_What the task asks_
The lines to extract begin at the line that contains "The image size" and run through the last line of the listing; reproduce them exactly, minus any pictures.

_Data_
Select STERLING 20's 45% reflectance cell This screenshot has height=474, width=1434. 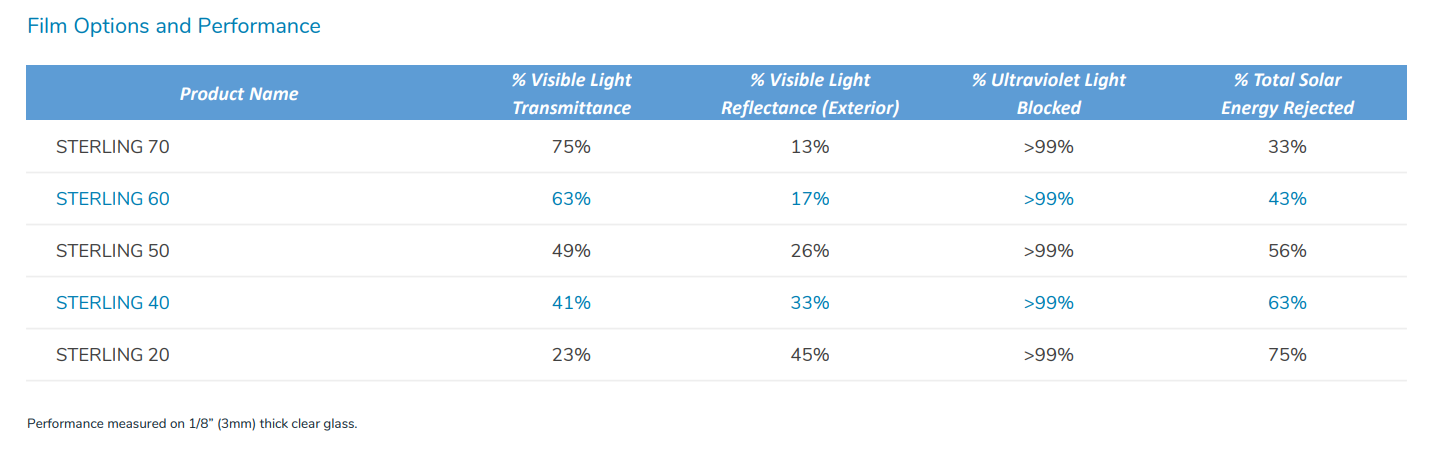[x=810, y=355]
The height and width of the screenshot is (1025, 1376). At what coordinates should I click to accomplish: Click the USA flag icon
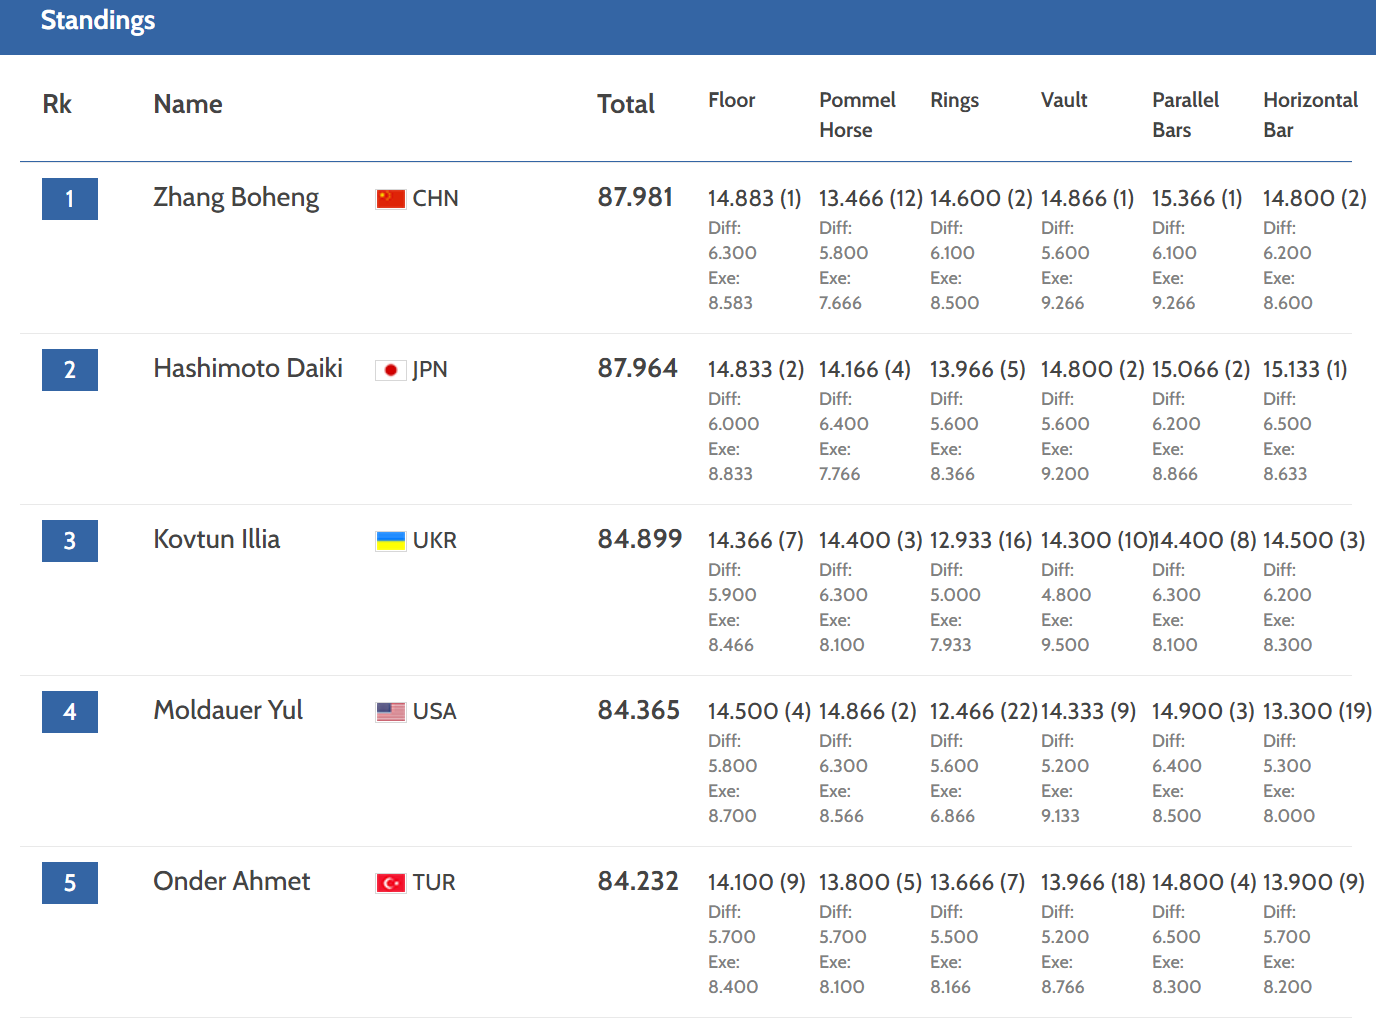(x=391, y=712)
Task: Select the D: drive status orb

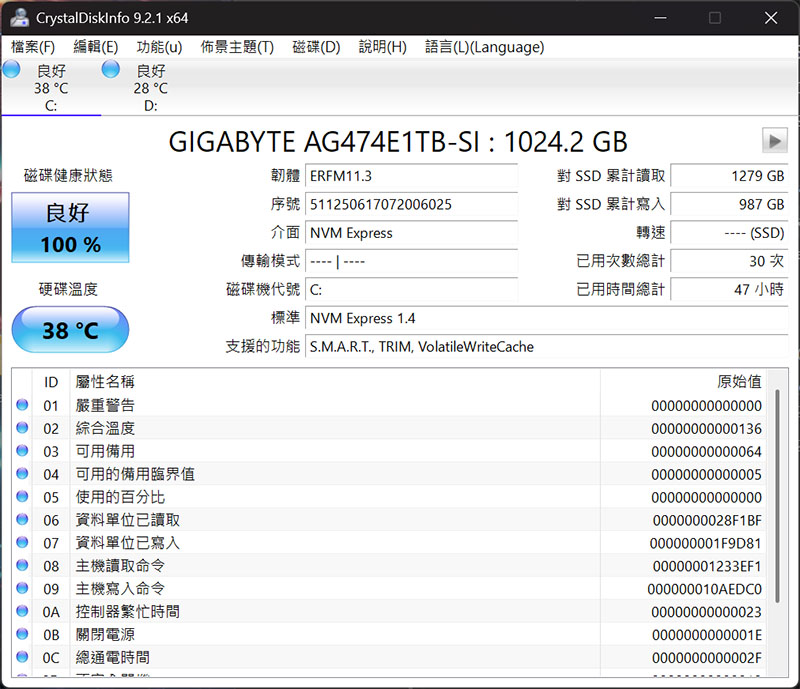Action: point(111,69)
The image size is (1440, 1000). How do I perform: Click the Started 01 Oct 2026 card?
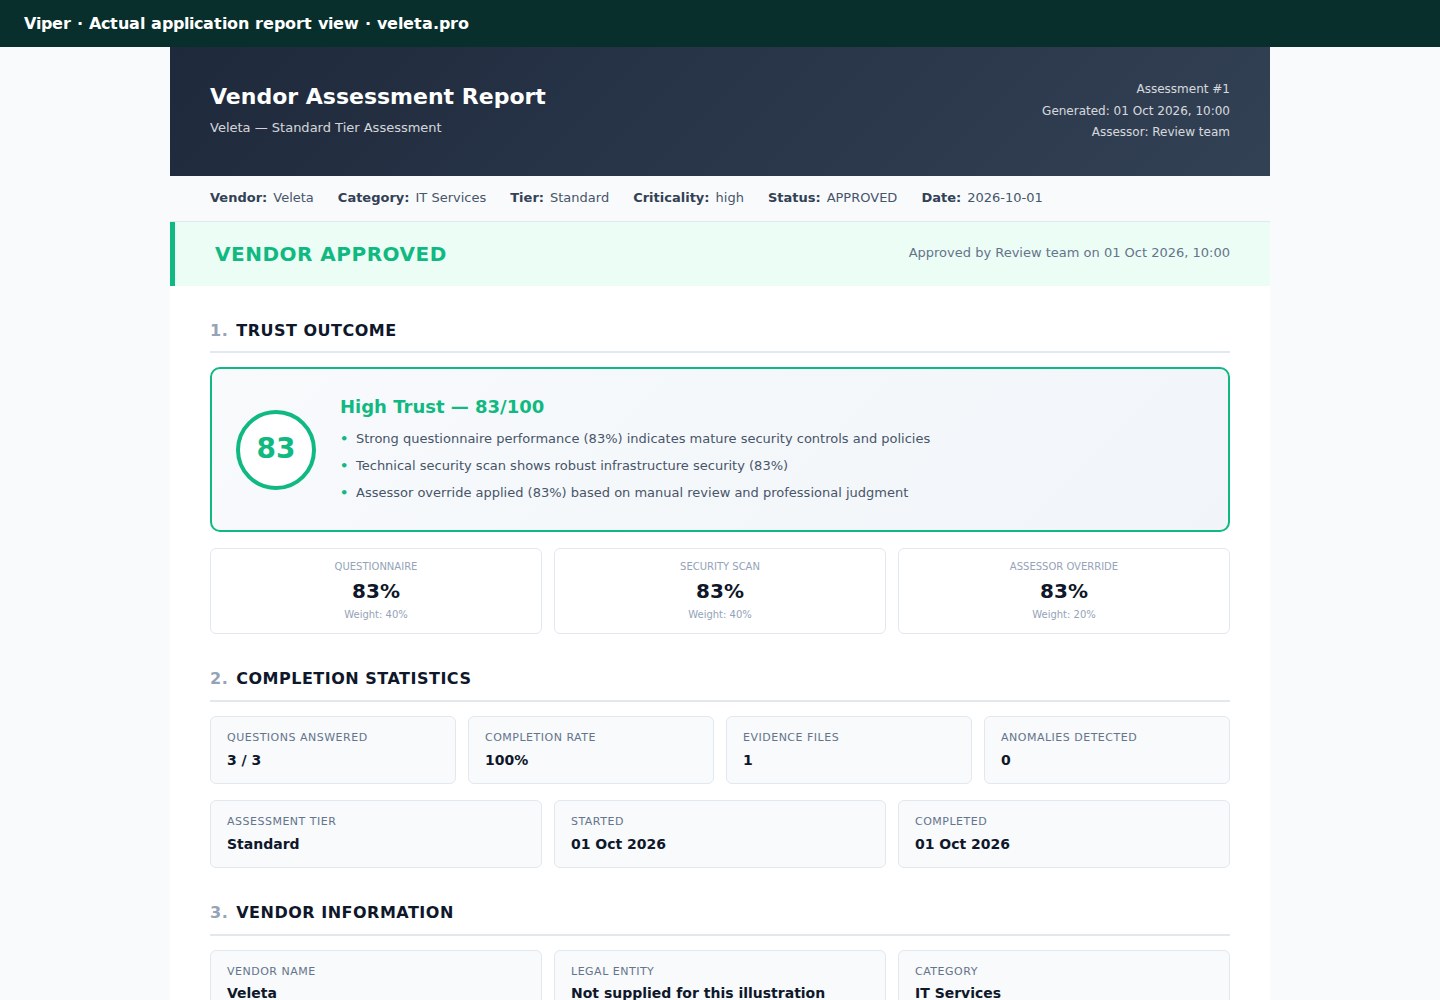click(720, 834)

_Your response_
The image size is (1440, 1000). How do I perform: Click the Started 01 Oct 2026 card?
click(720, 834)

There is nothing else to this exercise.